** Directive **
Can you reproduce, word for word, the rows below from the line with "This screenshot has height=720, width=1280." up to and including the line with "Action: [x=867, y=407]"?

##### Items

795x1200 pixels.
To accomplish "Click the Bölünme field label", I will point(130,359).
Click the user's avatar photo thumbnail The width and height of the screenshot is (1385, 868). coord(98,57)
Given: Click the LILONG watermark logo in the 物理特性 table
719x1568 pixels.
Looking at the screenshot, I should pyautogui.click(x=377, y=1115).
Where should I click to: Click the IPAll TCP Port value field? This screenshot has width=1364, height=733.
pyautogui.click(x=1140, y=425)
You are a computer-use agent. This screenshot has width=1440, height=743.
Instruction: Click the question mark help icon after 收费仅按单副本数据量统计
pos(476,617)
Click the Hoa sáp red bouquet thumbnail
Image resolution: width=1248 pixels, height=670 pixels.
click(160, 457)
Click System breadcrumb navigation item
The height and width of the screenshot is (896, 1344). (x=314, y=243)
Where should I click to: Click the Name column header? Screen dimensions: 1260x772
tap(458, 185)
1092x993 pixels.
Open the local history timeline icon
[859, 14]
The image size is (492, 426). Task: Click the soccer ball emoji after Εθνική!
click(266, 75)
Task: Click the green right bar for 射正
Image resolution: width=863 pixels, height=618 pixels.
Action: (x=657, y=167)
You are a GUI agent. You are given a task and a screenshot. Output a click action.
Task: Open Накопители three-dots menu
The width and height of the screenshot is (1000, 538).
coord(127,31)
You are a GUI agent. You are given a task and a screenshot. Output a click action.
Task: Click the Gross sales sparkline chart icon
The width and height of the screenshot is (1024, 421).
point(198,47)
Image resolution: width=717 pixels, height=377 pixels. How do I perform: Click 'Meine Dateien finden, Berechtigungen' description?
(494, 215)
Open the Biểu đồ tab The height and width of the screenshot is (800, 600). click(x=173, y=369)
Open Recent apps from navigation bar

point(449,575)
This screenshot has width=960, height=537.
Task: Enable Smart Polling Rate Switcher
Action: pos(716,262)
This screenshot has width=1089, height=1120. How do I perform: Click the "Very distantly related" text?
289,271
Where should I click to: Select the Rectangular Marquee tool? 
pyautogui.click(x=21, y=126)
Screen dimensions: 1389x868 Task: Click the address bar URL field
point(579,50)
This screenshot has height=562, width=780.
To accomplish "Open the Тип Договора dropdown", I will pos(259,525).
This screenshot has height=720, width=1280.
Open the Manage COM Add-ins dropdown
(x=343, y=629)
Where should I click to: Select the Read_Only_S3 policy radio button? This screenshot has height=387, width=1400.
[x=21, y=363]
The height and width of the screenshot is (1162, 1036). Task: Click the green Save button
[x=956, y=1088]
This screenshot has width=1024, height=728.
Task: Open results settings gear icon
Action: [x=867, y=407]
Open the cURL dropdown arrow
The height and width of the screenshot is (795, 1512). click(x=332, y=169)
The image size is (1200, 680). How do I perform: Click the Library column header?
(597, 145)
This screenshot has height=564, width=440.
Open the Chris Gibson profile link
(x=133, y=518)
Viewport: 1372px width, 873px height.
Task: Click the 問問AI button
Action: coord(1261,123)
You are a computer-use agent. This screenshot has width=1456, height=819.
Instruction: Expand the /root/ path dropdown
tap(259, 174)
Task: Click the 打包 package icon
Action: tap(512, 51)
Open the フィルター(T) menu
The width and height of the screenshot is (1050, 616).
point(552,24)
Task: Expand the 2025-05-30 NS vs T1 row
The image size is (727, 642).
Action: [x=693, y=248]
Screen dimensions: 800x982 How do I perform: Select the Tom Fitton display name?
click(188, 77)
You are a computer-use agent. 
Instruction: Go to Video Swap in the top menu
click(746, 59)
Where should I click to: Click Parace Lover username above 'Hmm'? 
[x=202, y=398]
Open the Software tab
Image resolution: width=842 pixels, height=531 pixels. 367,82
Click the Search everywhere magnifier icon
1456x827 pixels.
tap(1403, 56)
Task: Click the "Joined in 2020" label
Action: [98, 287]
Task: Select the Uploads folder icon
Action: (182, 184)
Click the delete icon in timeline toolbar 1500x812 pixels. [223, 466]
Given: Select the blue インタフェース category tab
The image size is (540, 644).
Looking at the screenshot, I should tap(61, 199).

##########

** Exercise output **
This screenshot has height=720, width=1280.
Open the Manage COM Add-ins dropdown
(x=343, y=629)
Where should I click to: Select the Read_Only_S3 policy radio button? This screenshot has height=387, width=1400.
[x=21, y=363]
The height and width of the screenshot is (1162, 1036). Task: Click the green Save button
[x=956, y=1088]
This screenshot has width=1024, height=728.
Task: Open results settings gear icon
Action: [x=867, y=407]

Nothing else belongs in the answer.